=== Brano citato ===
La buona democrazia
e il pericolo delle oligarchie
Nel nostro Paese chi distingue la cattiva democrazia dalla buona incappa
solitamente in un
interdetto: se critichi la democrazia è perché non sei democratico o non
lo sei abbastanza, non
accetti il responso delle urne, vuoi «delegittimare» chi ha vinto le elezioni.
Vorresti che le cose
andassero altrimenti da come le vedi tu; che la maggioranza seguisse le tue, non
le sue, idee. Tu dici
e pensi questo e quello, ma la maggioranza fa tutt'altro. Non te ne dai pace e,
invece d'adeguarti in
nome del popolo, ti ostini, in nome di non si sa quale altro principio o
diritto, anzi in nome della tua
presunzione, a non riconoscere d'avere torto.
===
## Compiti da svolgere
1 > Indica se ciascuna affermazione concorda con il brano, rispondendo sì o no e citando alla lettera le parole decisive. (a) Chi critica la democrazia viene accusato di voler «delegittimare» chi ha vinto le elezioni. (b) La maggioranza segue le idee di chi la critica. (c) Chi critica finisce per adeguarsi in nome del popolo.
2 > Riporta alla lettera il tratto del brano che va da "La buona democrazia" fino a "vinto le elezioni.".
Il materiale non ha alcun ruolo in questo lavoro.
=== Contenuto del materiale ===
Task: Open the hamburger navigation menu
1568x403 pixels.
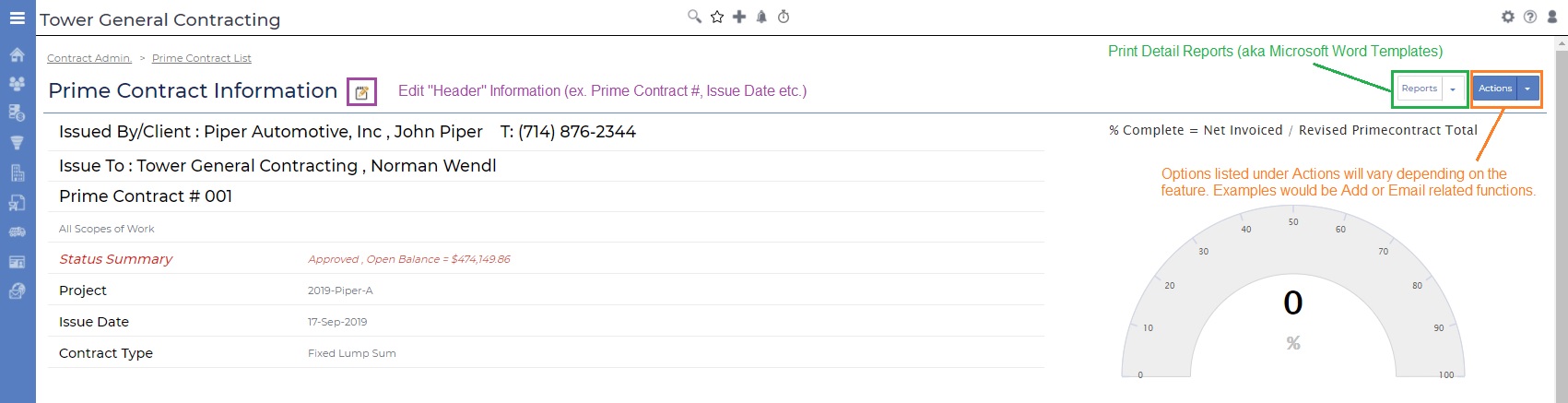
===
## Soluzioni in ordine
1 >
(a) Sì: "vuoi «delegittimare» chi ha vinto le elezioni".
(b) No: "la maggioranza fa tutt'altro".
(c) No: "invece d'adeguarti in nome del popolo, ti ostini".

2 >
La buona democrazia
e il pericolo delle oligarchie
Nel nostro Paese chi distingue la cattiva democrazia dalla buona incappa
solitamente in un
interdetto: se critichi la democrazia è perché non sei democratico o non
lo sei abbastanza, non
accetti il responso delle urne, vuoi «delegittimare» chi ha vinto le elezioni.